WCER
- Delhi, New York; United States;
- Frequency: 97.5 MHz

Programming
- Format: Christian radio
- Network: Family Life Network

Ownership
- Owner: Family Life Ministries, Inc.
- Sister stations: WCEB; WCEG;

History
- First air date: April 2008
- Former call signs: WTBD-FM (2007–2024)

Technical information
- Licensing authority: FCC
- Facility ID: 164165
- Class: A
- ERP: 6,000 watts
- HAAT: 100 meters (330 ft)
- Transmitter coordinates: 42°14′9.3″N 74°57′10.5″W﻿ / ﻿42.235917°N 74.952917°W

Links
- Public license information: Public file; LMS;

= WCER (FM) =

WCER (97.5 MHz) is a radio station licensed to Delhi, New York. WCER is owned by Family Life Ministries.

==History==
The 97.5 allocation in Delhi, New York, was added by the Federal Communications Commission (FCC) in 1999. Double O Radio won the construction permit at auction for $399,000 in 2004; it put WTBD-FM on the air in April 2008 with an adult hits format. Double O sold 26 radio stations, including WTBD-FM, to Townsquare Media in 2011. In early 2019, Townsquare closed the station's studios in Walton, which were shared with WDLA, WDLA-FM, WDHI, and WIYN; operations were moved to the company's Oneonta facility.
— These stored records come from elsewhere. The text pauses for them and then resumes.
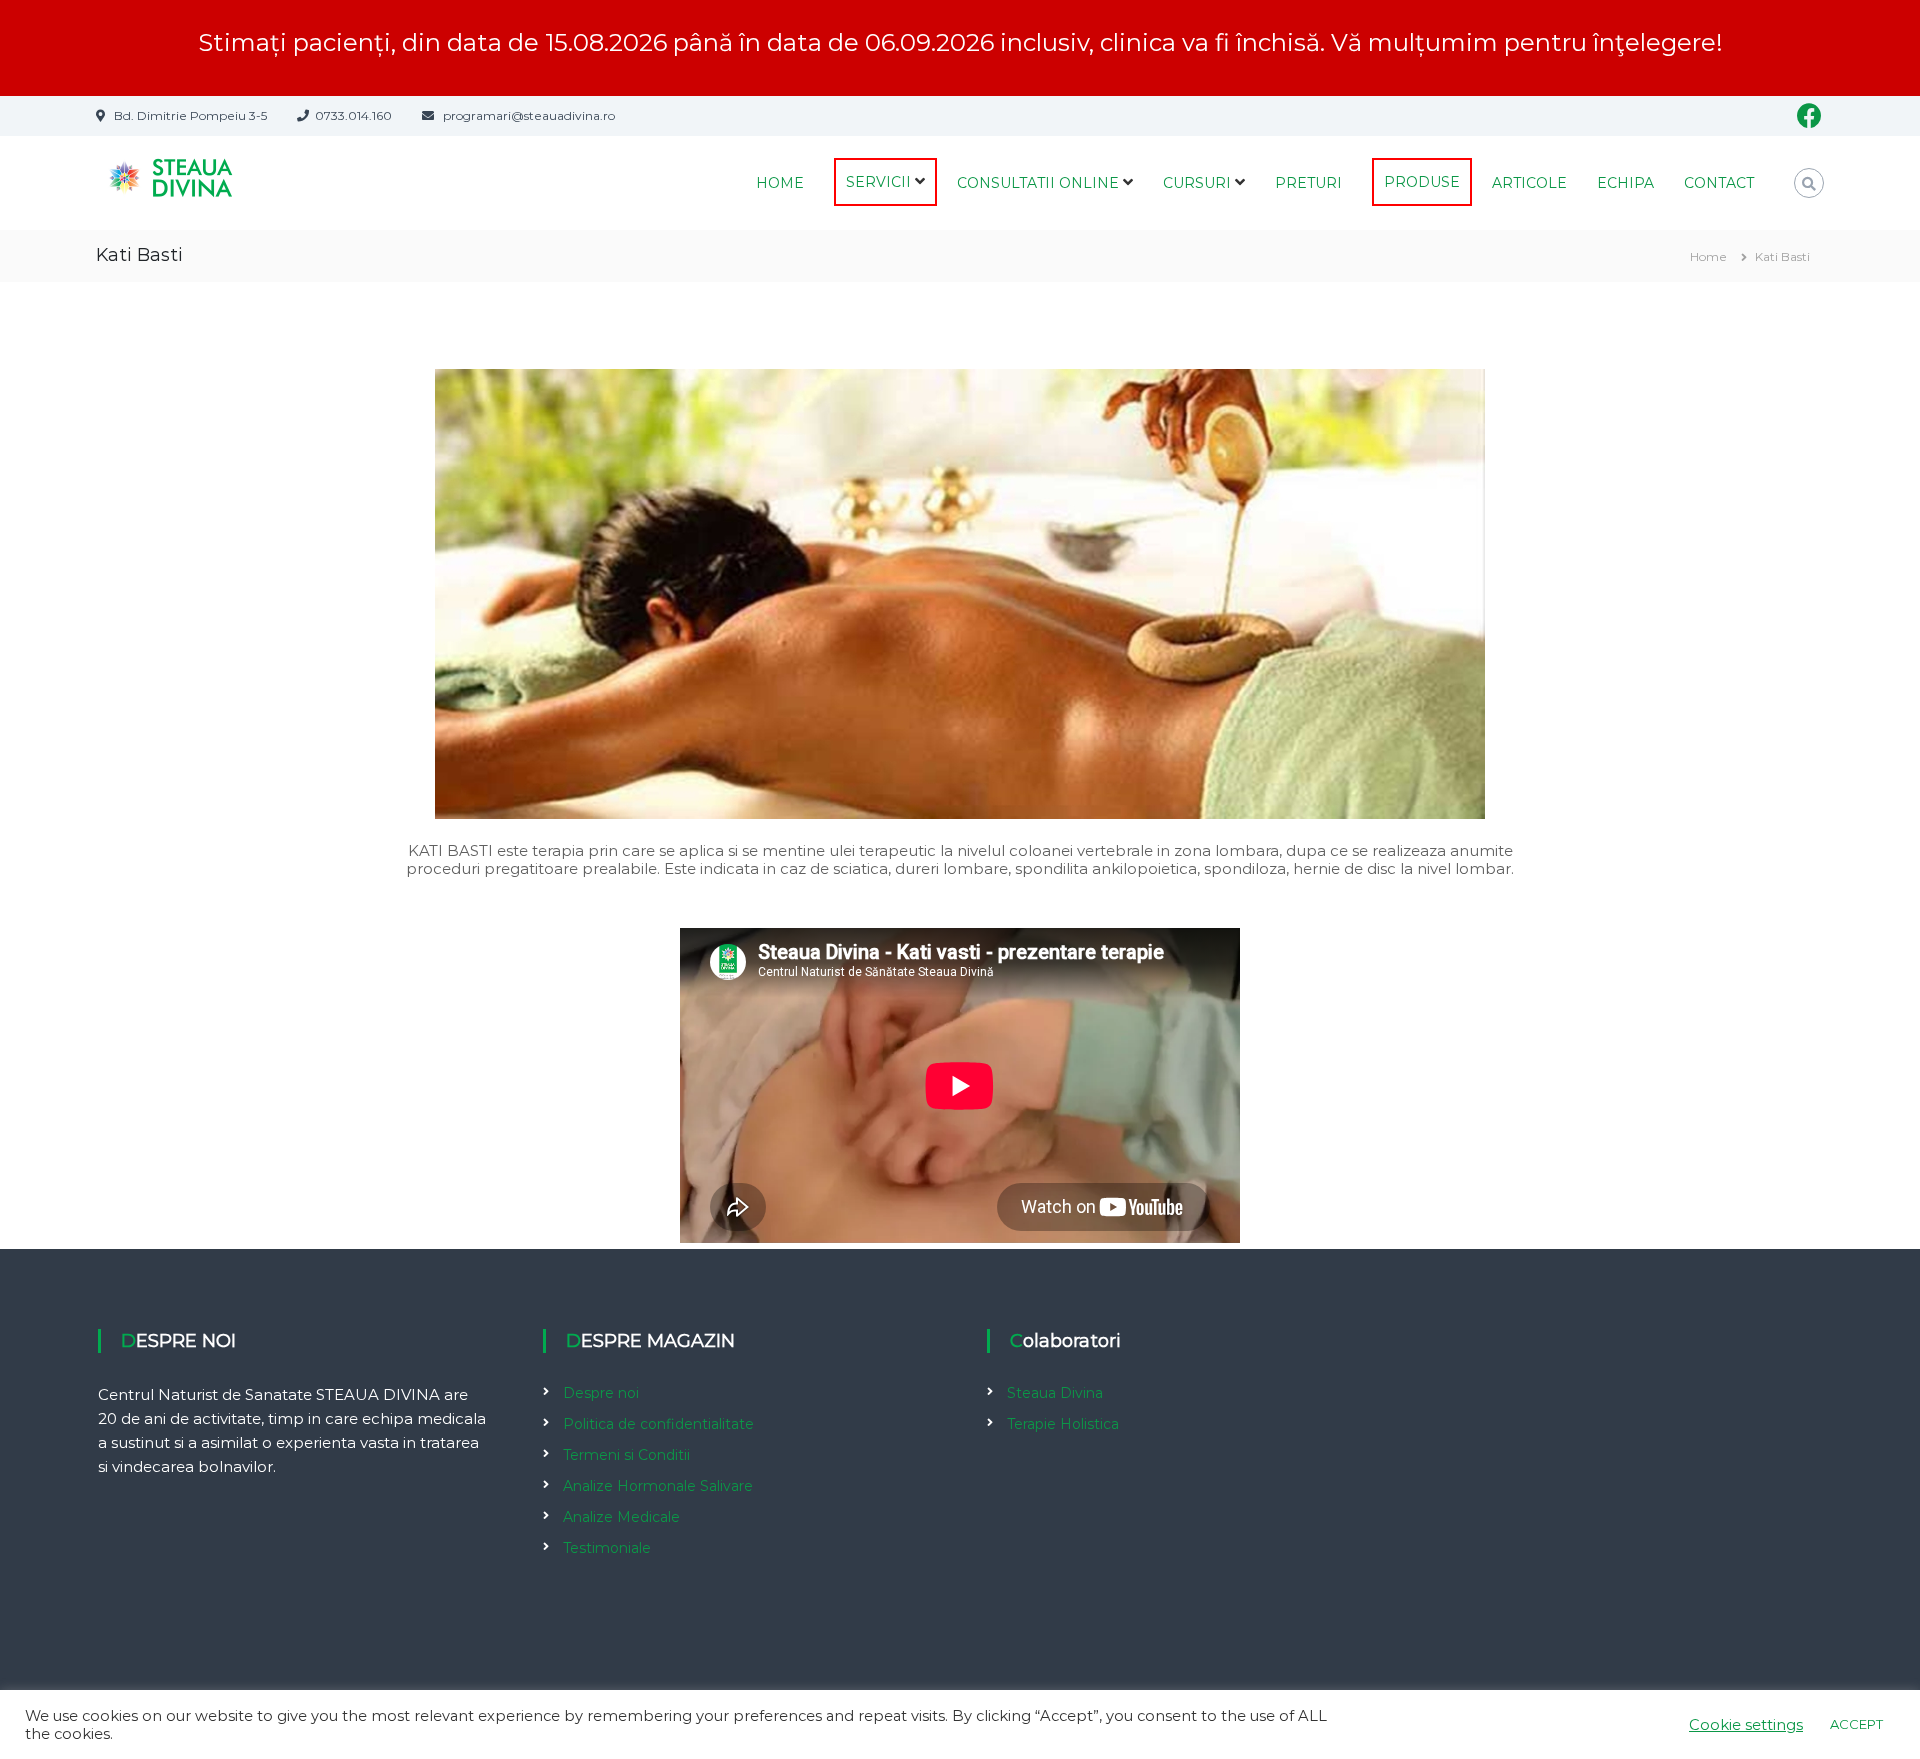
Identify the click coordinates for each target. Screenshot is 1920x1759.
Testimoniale (607, 1548)
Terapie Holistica (1063, 1424)
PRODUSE (1422, 182)
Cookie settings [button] (1746, 1725)
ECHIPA (1625, 183)
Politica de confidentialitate (658, 1424)
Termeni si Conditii (626, 1455)
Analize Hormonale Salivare (658, 1486)
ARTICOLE (1529, 183)
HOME (780, 183)
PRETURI (1308, 183)
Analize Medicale (621, 1517)
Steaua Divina (1055, 1393)
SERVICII (878, 182)
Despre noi (601, 1393)
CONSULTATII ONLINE (1038, 183)
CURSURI (1197, 183)
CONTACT (1719, 183)
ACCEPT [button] (1856, 1724)
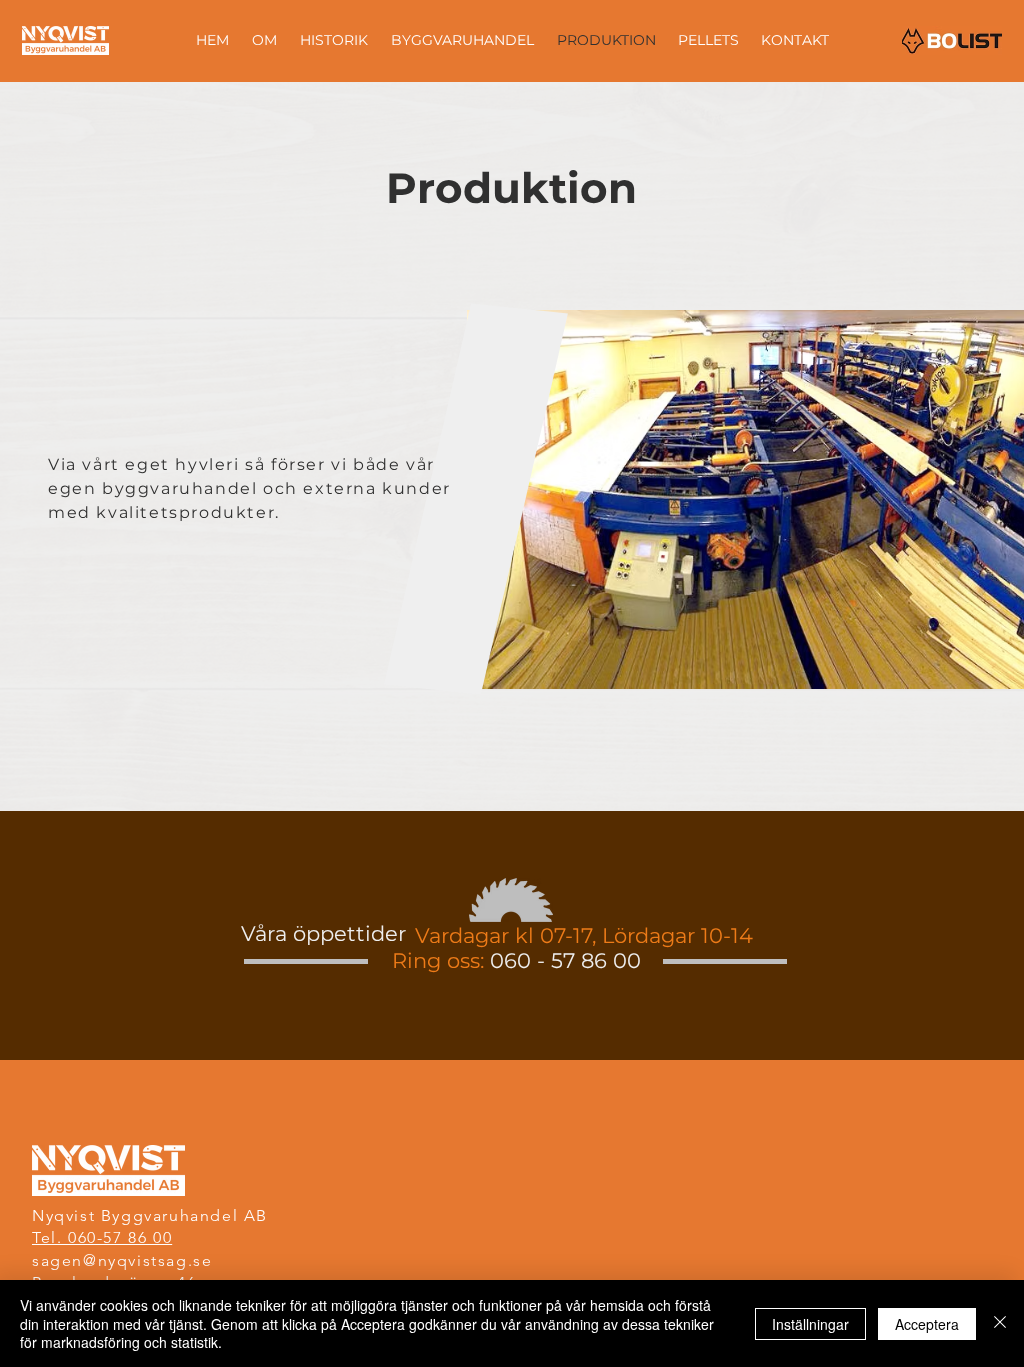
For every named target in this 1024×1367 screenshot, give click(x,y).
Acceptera (927, 1324)
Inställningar (810, 1324)
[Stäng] (1000, 1323)
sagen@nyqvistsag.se (122, 1260)
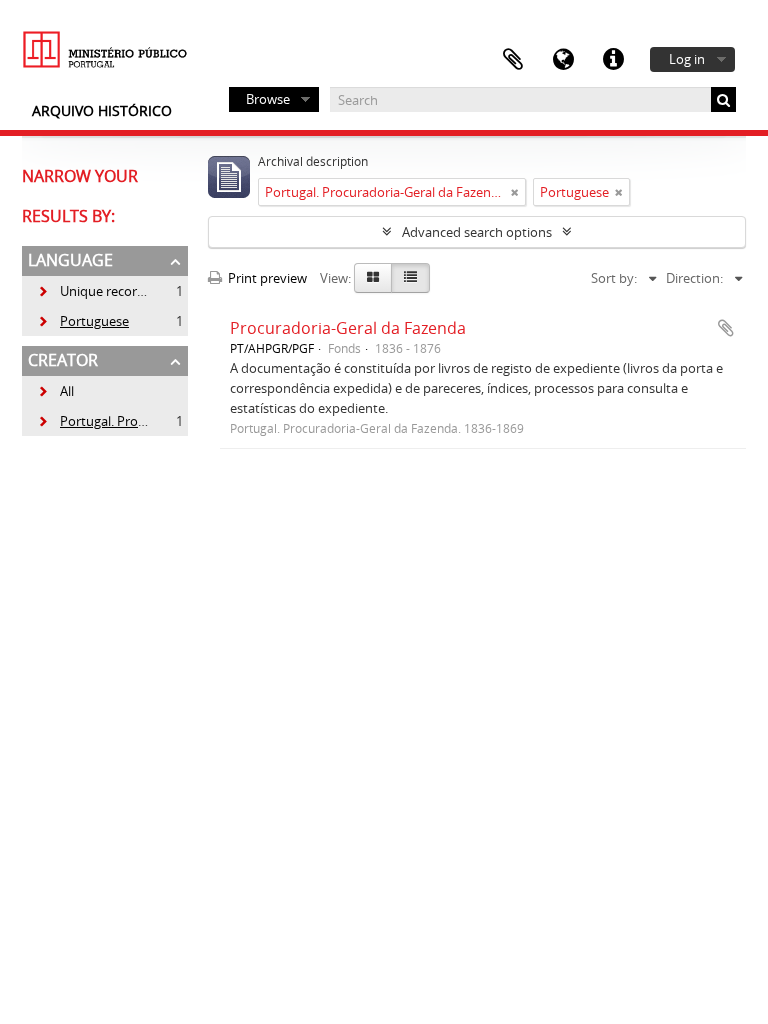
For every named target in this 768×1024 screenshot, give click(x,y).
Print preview (266, 278)
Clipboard (513, 60)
On December 31, 2023, WTBD-FM ceased operations; at the time of the closure, the station had a contemporary hit radio format. In May 2024, Townsquare Media sold the station, along with WDHI and WIYN (which had shut down at the same time), to the Family Life Network. WTBD-FM returned to the air October 8, 2024, and changed its call sign to WCER on December 6.